## TASK DESCRIPTION
In the data below, find each line that contains the word "computer" and copy it.

## Stored data entries
^^^^^^^^^^^^^^^^
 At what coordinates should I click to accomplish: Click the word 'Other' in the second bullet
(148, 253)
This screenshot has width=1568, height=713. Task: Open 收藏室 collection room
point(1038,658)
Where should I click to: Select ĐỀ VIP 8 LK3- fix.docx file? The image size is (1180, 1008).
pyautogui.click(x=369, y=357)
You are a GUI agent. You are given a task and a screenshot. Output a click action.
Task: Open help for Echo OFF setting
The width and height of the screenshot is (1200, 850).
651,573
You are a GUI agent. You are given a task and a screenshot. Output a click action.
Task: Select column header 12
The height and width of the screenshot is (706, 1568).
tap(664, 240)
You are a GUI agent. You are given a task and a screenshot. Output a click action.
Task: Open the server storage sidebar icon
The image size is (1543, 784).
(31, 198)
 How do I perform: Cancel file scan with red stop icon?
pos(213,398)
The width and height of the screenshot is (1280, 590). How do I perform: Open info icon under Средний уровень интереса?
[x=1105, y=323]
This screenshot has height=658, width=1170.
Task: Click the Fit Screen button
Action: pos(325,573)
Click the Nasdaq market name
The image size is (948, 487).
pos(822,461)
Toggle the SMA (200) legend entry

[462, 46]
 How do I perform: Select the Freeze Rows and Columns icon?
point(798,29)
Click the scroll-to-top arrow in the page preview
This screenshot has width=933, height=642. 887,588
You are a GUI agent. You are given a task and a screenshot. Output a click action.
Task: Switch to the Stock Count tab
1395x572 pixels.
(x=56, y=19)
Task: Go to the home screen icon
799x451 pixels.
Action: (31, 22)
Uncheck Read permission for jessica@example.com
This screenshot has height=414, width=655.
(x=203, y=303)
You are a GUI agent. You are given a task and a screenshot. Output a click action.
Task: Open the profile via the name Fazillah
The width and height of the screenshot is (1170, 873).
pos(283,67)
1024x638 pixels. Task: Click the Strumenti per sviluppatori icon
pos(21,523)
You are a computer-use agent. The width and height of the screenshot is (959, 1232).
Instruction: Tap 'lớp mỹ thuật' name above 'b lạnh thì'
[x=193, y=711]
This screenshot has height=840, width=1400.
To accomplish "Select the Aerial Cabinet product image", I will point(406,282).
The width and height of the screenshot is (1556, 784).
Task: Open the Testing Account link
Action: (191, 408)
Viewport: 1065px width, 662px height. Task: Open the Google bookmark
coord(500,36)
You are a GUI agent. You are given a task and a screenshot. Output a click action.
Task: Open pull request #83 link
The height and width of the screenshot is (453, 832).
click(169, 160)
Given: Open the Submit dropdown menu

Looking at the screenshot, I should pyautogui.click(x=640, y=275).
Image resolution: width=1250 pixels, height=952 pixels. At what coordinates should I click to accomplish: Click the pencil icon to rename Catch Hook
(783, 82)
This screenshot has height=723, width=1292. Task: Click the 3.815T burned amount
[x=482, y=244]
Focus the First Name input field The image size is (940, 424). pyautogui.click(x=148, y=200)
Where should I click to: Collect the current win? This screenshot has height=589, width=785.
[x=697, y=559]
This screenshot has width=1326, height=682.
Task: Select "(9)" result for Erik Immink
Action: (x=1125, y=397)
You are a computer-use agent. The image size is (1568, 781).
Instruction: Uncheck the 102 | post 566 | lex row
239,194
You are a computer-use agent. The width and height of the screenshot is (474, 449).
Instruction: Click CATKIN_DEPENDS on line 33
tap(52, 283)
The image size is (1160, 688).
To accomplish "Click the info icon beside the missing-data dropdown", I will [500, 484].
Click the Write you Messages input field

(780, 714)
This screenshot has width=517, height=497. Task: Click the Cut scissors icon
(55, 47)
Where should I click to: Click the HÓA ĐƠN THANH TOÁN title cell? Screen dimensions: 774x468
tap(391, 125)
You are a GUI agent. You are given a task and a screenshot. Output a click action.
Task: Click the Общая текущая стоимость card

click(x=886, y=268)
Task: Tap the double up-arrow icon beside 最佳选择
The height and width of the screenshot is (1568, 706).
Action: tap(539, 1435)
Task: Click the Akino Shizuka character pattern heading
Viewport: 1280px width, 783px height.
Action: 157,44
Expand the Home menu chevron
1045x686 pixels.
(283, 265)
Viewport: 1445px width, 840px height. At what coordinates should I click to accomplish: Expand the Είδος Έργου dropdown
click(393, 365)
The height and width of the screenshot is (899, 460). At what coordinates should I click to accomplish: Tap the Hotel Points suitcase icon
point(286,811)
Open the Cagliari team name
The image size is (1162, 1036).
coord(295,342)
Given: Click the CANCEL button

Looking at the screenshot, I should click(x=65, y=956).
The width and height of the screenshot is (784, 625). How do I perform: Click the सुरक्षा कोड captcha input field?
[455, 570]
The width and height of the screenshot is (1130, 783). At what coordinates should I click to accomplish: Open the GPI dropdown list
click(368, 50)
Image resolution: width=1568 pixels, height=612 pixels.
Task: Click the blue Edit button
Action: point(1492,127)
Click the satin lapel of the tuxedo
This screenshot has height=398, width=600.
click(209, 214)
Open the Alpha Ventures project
^^^^^^^^^^^^^^^^
## TASK RESPONSE
You are a computer-use agent. The width and height of the screenshot is (959, 1232).
You are a computer-use agent. The image size is (1568, 781).
You are a computer-use agent. The width and height of the screenshot is (474, 449).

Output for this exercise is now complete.